Objective.
Turn the items, from the first line through the line that contains "(x=526, y=372)", into a numbered list without blank lines.

++++ Items

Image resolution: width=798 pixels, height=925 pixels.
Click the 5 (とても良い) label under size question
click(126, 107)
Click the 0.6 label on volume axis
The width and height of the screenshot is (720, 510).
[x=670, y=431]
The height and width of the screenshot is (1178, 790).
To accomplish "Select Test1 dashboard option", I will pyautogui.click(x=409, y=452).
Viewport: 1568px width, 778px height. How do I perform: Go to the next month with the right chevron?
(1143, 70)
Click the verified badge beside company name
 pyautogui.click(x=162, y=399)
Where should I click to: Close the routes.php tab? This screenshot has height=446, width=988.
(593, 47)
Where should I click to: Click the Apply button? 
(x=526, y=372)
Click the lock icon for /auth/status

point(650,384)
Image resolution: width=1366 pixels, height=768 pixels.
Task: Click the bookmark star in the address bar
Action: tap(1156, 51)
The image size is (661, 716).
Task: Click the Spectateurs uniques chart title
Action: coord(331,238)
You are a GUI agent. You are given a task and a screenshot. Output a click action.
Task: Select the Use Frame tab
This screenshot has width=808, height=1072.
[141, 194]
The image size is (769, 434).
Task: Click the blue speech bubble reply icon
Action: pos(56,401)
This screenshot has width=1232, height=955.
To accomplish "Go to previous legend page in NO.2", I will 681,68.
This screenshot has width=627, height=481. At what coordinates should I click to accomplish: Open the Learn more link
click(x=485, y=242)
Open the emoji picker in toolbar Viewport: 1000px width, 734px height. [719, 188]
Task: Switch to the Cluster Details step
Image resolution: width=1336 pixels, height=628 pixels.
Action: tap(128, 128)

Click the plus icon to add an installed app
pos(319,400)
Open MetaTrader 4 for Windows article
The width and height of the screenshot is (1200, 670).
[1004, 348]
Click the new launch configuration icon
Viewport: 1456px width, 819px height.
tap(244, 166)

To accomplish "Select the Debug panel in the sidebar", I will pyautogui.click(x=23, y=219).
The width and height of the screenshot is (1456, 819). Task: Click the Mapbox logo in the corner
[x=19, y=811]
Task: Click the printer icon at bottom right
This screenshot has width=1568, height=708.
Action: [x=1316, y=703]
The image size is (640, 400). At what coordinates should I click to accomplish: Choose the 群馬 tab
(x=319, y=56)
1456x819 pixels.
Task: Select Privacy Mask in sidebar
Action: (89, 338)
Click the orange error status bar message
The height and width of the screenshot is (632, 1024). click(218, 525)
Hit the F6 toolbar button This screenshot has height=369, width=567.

++++++++

Exercise solution.
1. Image resolution: width=798 pixels, height=925 pixels.
2. Click the 5 (とても良い) label under size question
3. click(126, 107)
4. Click the 0.6 label on volume axis
5. The width and height of the screenshot is (720, 510).
6. [x=670, y=431]
7. The height and width of the screenshot is (1178, 790).
8. To accomplish "Select Test1 dashboard option", I will pyautogui.click(x=409, y=452).
9. Viewport: 1568px width, 778px height. How do I perform: Go to the next month with the right chevron?
10. (1143, 70)
11. Click the verified badge beside company name
12.  pyautogui.click(x=162, y=399)
13. Where should I click to: Close the routes.php tab? This screenshot has height=446, width=988.
14. (593, 47)
15. Where should I click to: Click the Apply button? 
16. (x=526, y=372)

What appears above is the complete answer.